WHAT YOU HAVE TO DO
An exact copy of the lines from the one containing "The width and height of the screenshot is (483, 501)." through the last line below is required; include both of those lines and no others.

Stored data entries
=======

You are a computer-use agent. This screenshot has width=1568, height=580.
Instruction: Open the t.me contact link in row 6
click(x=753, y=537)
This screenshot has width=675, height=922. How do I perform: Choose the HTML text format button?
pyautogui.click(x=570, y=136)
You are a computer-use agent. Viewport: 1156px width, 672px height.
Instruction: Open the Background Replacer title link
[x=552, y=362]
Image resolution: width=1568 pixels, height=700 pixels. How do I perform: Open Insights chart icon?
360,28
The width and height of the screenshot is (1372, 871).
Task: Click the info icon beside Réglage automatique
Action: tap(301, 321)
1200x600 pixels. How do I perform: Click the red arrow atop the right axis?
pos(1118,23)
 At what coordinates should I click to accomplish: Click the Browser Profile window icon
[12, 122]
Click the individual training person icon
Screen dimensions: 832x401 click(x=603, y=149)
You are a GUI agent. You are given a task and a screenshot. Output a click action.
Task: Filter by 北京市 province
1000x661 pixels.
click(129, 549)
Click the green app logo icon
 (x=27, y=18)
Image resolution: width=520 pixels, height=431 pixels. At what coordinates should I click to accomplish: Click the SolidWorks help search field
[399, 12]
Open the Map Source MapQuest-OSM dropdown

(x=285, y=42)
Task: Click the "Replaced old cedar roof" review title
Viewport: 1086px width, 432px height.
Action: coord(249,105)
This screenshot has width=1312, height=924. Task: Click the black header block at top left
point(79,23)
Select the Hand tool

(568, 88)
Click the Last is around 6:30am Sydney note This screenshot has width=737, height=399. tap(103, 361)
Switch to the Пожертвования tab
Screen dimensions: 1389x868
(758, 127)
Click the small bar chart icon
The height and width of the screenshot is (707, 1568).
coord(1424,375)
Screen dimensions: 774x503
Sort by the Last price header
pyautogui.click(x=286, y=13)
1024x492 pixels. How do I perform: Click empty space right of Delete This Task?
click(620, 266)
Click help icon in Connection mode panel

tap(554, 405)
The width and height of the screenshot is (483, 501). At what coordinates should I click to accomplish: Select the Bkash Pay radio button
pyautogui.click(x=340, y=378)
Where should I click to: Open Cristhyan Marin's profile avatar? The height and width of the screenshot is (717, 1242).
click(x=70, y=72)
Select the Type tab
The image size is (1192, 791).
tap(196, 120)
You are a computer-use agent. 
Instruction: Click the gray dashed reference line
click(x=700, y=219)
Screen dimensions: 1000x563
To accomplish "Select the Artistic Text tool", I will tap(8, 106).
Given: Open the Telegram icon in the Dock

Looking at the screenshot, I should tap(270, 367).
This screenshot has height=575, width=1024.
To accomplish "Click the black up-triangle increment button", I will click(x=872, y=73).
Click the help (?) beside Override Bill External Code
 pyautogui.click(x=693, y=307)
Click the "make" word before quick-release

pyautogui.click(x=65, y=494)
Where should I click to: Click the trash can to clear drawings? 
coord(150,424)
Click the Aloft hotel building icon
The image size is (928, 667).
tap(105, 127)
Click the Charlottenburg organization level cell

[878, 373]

=======

SOLVED PROBLEM
The width and height of the screenshot is (483, 501). At what coordinates should I click to accomplish: Select the Bkash Pay radio button
pyautogui.click(x=340, y=378)
Where should I click to: Open Cristhyan Marin's profile avatar? The height and width of the screenshot is (717, 1242).
click(x=70, y=72)
Select the Type tab
The image size is (1192, 791).
tap(196, 120)
You are a computer-use agent. 
Instruction: Click the gray dashed reference line
click(x=700, y=219)
Screen dimensions: 1000x563
To accomplish "Select the Artistic Text tool", I will tap(8, 106).
Given: Open the Telegram icon in the Dock

Looking at the screenshot, I should tap(270, 367).
This screenshot has height=575, width=1024.
To accomplish "Click the black up-triangle increment button", I will click(x=872, y=73).
Click the help (?) beside Override Bill External Code
 pyautogui.click(x=693, y=307)
Click the "make" word before quick-release

pyautogui.click(x=65, y=494)
Where should I click to: Click the trash can to clear drawings? 
coord(150,424)
Click the Aloft hotel building icon
The image size is (928, 667).
tap(105, 127)
Click the Charlottenburg organization level cell

[878, 373]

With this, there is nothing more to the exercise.